De uitspraak van het hof is opmerkelijk omdat de verantwoordelijkheid van de Nederlandse staat voor de dood van de duizenden jongens en mannen van Srebrenica juist steeds is ontkend. Dutchbat maakte immers deel uit van Unprofor, de VN-vredesmacht voor Bosnië, en daarom zouden alle verrichtingen van de Nederlanders onder de verantwoordelijkheid van de VN vallen. De rechter bepaalde gisteren in deze drie specifieke gevallen, waarbij het gaat om het wegsturen van moslims van de Nederlandse basis, dat die verantwoordelijkheid wél bij Den Haag lag.
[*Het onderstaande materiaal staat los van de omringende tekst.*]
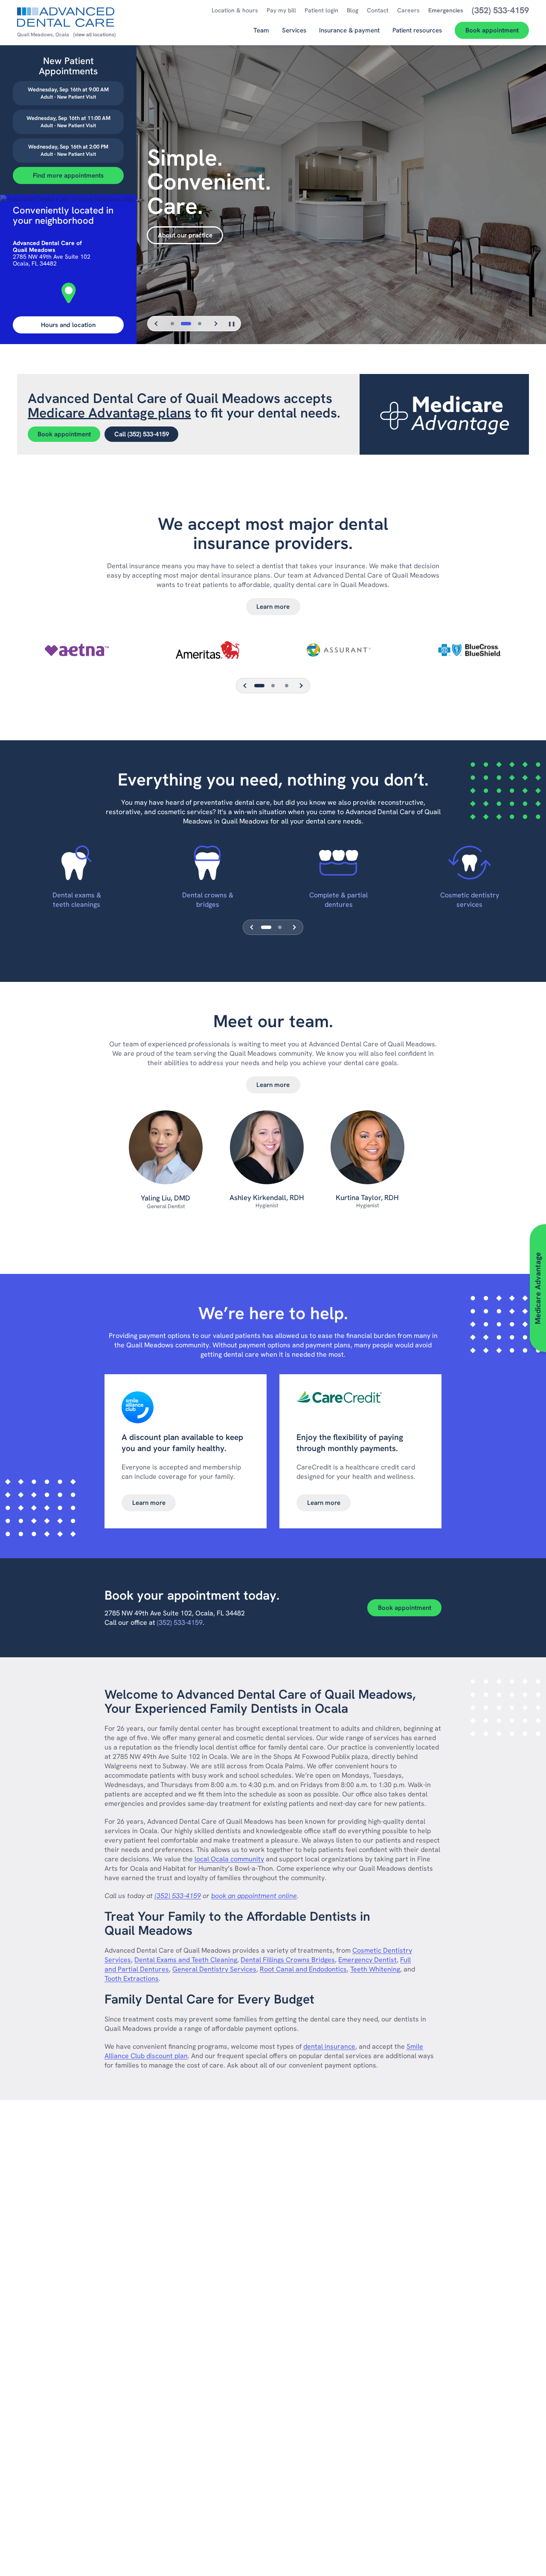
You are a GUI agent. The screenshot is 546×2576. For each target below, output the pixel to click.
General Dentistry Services (214, 1969)
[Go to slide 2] (186, 323)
Heeft het recht gezegevierd, zoals Nuhanovic stelde? Dat zou kunnen, maar of al diegenen die wereldwijd lijden onder bruut geweld daar wat van gaan merken, is de vraag. Er hangt immers een venijnig precedent aan deze uitspraak, waarvan toekomstige VN-vredesoperaties last gaan krijgen. Een sleutelrol bij het vonnis van gisteren speelde immers de conclusie dat de effectieve controle tijdens zo’n VN-missie blijft liggen bij het land dat de vredestroepen levert. Als dat zo is, dan zullen landen zich wel tien keer bedenken voordat ze aan nieuwe missies meedoen.
Er is ook een andere kant. Want is deze uitspraak ook niet een concretisering van wat wij jaarlijks tijdens 4 meiherdenkingen hooghouden? De herinnering aan de holocaust, aan verraad van onderduikers, dat is toch geen historische hobby, maar het inscherpen van naastenliefde en medemenselijkheid? En vooral van de opdracht deze hoge zaken niet te laten neutraliseren in tijden van grote angst. Waar en wanneer gebeurt dat wél en gaat het mis? Niet bij monumenten, maar in zweterige barakken, op momenten dat een kluwen van dilemma’s bezig is mensen –en dus ook VN-militairen– in te snoeren. En juist omdat oorlogen steeds vaker verrommelen tot vuile oorlogen en VN-vredessoldaten dan balanceren op de lijn van het onmogelijke, is het zaak ons te oefenen in die hoge ethiek van naastenliefde. Opdat ook dan die ethiek als een schijnwerper in het duister leidraad blijft van handelen. En juist daarom is die vraag naar concretisering –tot op het subtiele af– van belang: waar ging het mis en waarom? En: wie hebben daar wel en wie niet schuld aan? Zoals gisteren in Den Haag gebeurde. Maar dat alles vraagt vervolgens om collectieve verootmoediging, en: om solidariteit. Niet het minst met de Dutchbatters die in Srebrenica dienst deden. Alleen zo wordt ethiek pas echt dienstbaar aan de naaste in nood.